There are only three factors that shape your dog’s behavior, and in most cases theres nothing you can do about the first two, except to be mindful of them. The third is generally where the magic happens, but you need to be aware of all three if you want to maximize the potential in your relationship with your dog.
1 - Your dog’s genetic inheritance. Natural and artificial selection over multiple generations have shaped your dog’s drives, instincts, and reactions.
One way to think about this is that, first and foremost, your dog is a dog. You are a human. There is a chasm between you. Your dog is going to interact with you as though you were another dog. You are going to have a tendency to treat your dog like a person. The miracle is that for the most part this arrangement works. Where it breaks down, the chasm must be bridged. Dogs do not build bridges. It’s up to the human to figure out how to interact with the dog in a way that makes sense to the dog.
The other thing to consider is there are variations between groups, breeds and individual dogs. Your training should take these differences into account. Though you could train a high-drive malinois and a subdued King Charles spaniel using the exact same techniques, it’s not the best way of doing things. Although most people looking into training have already selected a dog, it’s worth noting that choosing the right dog for you and your life has a huge effect on how successful you will be in your relationship with that dog, and what kind of training work you have ahead of you to get there. Selection is wildly overlooked as a factor for most people. They fall in love with the look of a dog, it’s story, or how that dog or breed reflects on their self image. There is a reason selection precedes training for service dogs, students at universities and navy SEALs. Even if you love training your dog, you probably should select one with traits that fit your goals and drives, and is compatible with your training style and temperament.
2 - The connection that your dog has made between past behaviors and stimuli and the responses they’ve associated with them. Dogs learn by association. Unless your dog was born in your home, he will come with some associations pre-installed. The older your dog is when you get him, and the less you know about his past the more you need to be aware of this factor. This is neither good nor bad, as most dogs will come with useful associations (like some obedience training or socialization) and problematic ones (such as inconvenient behaviors or fears). It is generally easier to have the opportunity to shape associations and build behaviors than to try to modify existing ones, but you also carry a significant burden of responsibility to do so.
Training programs where the trainer works directly with your dog basically create a future where your dog has had some useful associations installed. There is value in this, but without some training for the dog’s owner in the next factor, that value is limited. An obedience champion placed in a home with no understanding of training will not be the same dog 6 months later. When people say their dog is “trained” or has been trained, but are unhappy with his current behavior they are most likely missing out on the third and final factor.
3 - The ongoing feedback that the dog receives from it’s owner, and environment. Dog behavior is a result of the interplay between the dog, the owner and the environment. In most cases changing the dog is not an option - you are going to work with the one you have! The dog’s owner has complete control over their own behavior, as well as the environment that they subject the dog to. What this means is that to change anything in your dogs behavior, you need to take responsibility for changing your actions. The dog, excepting some of those with health issues, is always behaving appropriately as a dog should given his genetic inheritance and past associations.
I’m going to say that again.
The dog, excepting some of those with health issues, is always behaving appropriately as a dog should given his genetic inheritance and past associations.
This is hard medicine for many dog owners. If the dog is right, but his behavior is not what what they expect, there’s only one place to look. Given this maxim, the only way your dog’s behavior will change is if you learn to deliver better feedback consistently enough that the dog forms new and more useful associations.
You’re not a bad dog owner if you don’t know what to do when you realize this. The answer is that maybe you need some help. It may be in the form of a book, video or a blog like this. It might also involve enlisting the help of a trainer. If you need help, remember what it is you’re looking for - you need to learn how to deliver better feedback. A trainer that promises to “fix” your dog’s problem for you is not the solution. He can’t, because the dog is not the problem, you are.
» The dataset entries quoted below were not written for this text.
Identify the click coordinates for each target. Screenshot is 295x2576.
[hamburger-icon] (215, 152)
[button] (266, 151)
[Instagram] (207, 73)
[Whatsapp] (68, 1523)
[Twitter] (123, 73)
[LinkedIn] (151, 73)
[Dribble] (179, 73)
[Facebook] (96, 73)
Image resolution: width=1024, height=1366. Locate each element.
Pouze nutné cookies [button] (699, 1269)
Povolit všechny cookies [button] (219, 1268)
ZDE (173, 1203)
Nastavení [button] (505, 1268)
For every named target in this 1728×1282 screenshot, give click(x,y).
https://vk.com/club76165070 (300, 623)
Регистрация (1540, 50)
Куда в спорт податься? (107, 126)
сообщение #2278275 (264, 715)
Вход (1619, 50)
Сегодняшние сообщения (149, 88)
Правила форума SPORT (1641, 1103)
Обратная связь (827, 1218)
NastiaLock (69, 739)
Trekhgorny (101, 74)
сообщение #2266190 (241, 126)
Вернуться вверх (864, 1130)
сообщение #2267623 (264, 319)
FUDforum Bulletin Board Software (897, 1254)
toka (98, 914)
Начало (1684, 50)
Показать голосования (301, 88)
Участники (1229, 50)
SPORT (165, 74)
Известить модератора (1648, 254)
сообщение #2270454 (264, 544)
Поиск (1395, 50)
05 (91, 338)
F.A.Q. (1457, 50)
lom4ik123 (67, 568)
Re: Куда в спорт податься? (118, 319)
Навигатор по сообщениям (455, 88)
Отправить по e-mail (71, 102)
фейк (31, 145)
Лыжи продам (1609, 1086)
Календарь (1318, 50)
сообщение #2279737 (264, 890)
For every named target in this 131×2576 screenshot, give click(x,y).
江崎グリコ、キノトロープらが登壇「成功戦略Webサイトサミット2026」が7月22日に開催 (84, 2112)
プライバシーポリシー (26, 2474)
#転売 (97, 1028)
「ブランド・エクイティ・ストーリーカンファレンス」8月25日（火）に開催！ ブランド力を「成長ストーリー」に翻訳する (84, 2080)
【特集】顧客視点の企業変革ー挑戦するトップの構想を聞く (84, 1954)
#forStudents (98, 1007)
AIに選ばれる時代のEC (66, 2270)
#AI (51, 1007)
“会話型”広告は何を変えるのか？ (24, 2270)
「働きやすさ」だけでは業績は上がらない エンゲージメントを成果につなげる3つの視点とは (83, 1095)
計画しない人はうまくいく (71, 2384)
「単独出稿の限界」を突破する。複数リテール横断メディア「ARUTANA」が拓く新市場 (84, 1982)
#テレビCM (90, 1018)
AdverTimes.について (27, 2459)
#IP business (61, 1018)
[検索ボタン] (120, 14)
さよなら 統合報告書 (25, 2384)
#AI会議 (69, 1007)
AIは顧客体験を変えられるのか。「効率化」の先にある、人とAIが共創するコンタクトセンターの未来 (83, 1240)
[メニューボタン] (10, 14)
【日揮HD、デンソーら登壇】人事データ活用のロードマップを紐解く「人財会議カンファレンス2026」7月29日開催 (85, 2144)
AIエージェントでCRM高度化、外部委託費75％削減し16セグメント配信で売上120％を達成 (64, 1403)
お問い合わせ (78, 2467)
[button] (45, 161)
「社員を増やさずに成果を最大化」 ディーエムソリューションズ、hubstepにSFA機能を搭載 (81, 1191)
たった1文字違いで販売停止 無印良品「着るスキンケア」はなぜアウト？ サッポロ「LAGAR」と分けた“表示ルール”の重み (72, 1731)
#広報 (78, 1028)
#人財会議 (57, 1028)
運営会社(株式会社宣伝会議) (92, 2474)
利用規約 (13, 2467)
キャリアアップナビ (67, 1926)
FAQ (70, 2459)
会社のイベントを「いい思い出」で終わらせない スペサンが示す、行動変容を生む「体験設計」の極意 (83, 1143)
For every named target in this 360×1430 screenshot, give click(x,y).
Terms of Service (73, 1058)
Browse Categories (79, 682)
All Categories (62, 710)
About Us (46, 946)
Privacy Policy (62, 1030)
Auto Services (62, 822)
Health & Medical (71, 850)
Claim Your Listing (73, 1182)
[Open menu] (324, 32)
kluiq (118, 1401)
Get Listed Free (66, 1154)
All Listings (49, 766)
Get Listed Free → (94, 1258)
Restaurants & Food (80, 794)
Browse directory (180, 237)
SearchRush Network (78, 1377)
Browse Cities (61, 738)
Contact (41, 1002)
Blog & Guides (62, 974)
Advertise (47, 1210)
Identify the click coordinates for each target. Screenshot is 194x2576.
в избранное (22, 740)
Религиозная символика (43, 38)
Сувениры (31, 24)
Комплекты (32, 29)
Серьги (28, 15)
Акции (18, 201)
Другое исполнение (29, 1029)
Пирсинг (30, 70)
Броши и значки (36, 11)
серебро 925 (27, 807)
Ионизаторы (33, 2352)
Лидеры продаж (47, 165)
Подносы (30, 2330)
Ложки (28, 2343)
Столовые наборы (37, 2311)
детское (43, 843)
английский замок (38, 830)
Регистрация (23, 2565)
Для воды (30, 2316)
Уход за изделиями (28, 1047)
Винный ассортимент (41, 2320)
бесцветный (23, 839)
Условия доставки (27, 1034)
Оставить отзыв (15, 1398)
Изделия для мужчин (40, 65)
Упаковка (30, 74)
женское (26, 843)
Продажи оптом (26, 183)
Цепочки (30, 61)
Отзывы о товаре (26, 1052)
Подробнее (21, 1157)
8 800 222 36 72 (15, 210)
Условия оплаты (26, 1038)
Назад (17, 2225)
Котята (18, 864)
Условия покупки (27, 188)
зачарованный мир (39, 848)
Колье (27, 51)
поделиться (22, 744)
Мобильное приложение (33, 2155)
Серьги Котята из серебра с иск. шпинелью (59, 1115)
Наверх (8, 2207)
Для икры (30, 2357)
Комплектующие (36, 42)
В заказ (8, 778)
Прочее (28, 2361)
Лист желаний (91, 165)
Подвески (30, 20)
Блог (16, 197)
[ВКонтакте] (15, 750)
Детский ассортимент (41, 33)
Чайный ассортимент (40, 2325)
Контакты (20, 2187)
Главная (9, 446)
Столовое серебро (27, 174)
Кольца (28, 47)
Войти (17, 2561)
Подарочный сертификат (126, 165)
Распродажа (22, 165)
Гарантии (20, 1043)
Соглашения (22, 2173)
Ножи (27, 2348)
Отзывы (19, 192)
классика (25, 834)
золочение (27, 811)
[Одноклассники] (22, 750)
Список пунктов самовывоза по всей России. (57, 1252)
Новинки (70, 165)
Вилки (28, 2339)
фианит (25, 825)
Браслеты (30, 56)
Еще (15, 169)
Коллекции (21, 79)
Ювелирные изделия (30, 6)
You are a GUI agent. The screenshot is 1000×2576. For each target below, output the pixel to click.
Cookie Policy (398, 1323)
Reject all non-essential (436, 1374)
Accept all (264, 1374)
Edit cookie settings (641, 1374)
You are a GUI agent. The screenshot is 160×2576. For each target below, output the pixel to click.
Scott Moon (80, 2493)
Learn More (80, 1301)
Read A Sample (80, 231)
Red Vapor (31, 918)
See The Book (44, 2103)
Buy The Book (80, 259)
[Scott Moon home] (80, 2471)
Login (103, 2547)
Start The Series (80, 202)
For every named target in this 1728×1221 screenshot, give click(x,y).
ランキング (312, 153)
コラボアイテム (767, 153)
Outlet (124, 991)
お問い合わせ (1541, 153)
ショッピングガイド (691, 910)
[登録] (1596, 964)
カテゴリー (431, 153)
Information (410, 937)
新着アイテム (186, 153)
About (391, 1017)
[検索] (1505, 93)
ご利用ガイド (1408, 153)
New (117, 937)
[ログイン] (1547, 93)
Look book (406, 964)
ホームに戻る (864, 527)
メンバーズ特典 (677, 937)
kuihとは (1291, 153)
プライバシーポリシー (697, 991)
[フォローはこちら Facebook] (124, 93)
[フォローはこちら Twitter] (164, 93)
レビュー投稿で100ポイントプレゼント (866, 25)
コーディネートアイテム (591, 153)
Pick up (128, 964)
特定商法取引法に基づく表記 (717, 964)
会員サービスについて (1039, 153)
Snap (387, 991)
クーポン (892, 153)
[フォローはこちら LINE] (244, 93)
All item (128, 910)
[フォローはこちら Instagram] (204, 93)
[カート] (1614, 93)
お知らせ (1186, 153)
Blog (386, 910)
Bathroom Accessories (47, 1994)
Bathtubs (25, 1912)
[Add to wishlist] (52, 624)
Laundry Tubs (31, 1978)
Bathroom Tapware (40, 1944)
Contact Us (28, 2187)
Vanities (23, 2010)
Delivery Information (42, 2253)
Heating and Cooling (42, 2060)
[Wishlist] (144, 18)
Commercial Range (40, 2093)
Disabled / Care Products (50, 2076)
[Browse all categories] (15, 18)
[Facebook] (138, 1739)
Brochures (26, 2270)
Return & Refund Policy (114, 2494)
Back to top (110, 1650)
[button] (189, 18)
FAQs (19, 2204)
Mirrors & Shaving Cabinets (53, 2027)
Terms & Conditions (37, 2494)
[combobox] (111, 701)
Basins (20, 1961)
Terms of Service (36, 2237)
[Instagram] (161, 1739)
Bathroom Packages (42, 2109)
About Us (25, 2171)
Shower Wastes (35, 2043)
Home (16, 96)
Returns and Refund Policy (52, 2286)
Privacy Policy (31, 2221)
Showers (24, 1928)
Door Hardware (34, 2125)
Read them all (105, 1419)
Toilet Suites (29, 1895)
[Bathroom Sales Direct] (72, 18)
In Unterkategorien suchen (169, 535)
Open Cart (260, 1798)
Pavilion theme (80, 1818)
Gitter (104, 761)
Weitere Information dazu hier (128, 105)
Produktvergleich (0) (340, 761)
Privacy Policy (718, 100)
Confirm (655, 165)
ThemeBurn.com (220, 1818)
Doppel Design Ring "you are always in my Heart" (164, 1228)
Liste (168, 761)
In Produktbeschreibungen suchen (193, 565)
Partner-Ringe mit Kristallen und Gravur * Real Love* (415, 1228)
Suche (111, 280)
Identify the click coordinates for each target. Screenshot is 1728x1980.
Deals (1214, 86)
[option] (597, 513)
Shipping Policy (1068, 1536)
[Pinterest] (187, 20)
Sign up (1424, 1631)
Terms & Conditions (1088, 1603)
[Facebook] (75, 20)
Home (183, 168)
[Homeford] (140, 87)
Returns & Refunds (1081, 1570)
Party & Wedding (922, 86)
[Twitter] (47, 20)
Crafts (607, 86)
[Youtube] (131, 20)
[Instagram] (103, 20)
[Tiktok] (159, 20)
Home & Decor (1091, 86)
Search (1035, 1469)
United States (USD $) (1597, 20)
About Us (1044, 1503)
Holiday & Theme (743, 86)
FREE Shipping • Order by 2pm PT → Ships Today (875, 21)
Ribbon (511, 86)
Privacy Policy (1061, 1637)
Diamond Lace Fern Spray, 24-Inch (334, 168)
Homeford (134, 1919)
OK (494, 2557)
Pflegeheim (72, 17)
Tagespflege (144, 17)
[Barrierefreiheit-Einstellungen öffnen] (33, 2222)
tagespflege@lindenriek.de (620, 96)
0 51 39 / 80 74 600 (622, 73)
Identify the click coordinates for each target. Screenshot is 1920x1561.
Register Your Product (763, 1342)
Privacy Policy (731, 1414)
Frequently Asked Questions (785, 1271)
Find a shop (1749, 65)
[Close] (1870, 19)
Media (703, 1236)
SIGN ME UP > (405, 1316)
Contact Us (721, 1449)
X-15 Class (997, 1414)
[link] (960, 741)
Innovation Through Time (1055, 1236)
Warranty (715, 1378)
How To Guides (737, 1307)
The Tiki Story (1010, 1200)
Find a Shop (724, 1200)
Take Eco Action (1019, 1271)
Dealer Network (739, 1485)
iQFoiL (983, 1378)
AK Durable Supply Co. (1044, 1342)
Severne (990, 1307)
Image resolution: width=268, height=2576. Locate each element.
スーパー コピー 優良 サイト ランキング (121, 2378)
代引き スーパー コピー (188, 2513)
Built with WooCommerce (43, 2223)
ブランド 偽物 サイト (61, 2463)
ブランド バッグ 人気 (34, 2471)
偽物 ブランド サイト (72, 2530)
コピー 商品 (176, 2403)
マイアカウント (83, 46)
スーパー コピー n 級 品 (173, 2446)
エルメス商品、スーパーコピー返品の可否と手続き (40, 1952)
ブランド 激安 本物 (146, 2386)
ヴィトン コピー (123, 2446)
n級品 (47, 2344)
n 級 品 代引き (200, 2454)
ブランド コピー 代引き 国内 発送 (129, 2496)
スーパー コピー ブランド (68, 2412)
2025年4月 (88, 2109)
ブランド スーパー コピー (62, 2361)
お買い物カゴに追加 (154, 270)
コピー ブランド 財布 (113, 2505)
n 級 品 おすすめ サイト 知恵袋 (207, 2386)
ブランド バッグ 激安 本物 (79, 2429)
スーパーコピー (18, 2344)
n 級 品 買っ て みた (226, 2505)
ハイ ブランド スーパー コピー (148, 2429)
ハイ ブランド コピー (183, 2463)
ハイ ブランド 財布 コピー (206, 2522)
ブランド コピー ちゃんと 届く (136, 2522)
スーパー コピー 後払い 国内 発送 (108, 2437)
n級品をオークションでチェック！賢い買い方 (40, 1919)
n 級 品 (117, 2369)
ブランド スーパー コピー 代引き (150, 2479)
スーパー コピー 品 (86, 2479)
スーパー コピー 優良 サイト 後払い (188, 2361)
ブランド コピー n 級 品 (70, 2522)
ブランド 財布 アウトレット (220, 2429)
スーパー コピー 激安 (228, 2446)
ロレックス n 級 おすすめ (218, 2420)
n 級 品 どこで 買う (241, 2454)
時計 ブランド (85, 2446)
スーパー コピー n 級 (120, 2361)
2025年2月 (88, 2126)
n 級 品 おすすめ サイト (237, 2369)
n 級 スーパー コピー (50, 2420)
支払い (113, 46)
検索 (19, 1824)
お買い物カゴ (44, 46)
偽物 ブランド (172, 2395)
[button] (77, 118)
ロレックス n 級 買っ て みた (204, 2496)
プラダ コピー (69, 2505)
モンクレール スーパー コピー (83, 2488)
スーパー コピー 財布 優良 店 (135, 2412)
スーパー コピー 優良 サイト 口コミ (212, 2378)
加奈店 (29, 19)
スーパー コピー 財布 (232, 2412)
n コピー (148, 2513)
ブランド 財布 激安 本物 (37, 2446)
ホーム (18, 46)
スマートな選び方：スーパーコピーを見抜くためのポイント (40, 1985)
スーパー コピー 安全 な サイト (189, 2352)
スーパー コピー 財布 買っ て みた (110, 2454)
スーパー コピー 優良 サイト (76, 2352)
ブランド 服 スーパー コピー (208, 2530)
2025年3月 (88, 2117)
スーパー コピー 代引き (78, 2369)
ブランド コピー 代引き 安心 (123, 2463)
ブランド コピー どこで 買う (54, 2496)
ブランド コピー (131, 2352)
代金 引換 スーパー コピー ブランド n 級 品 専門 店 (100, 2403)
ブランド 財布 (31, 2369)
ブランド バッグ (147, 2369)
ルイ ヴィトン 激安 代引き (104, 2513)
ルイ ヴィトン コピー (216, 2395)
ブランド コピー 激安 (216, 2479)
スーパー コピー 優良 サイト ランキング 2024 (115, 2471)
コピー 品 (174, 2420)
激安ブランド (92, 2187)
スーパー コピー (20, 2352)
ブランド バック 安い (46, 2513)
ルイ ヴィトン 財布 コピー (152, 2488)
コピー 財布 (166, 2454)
Your dog’s behavior is the result of your relationship. It’s like a dance. Your dog already knows his part. Giving him dance lessons can cover up the problem, but chances are you’re the one who needs the lessons. The obedience champion placed with someone without an understanding of dog behavior can’t cover up the mistakes of his dance partner who doesn’t understand the dance. Not only that, but as the associations that the champion made recede into the past, they get weaker and less reliable without ongoing feedback, and the owner starts asking what’s wrong with the dog.
Getting better at delivering precise, timely, consistent feedback is the secret to bringing out the potential in your relationship with your dog.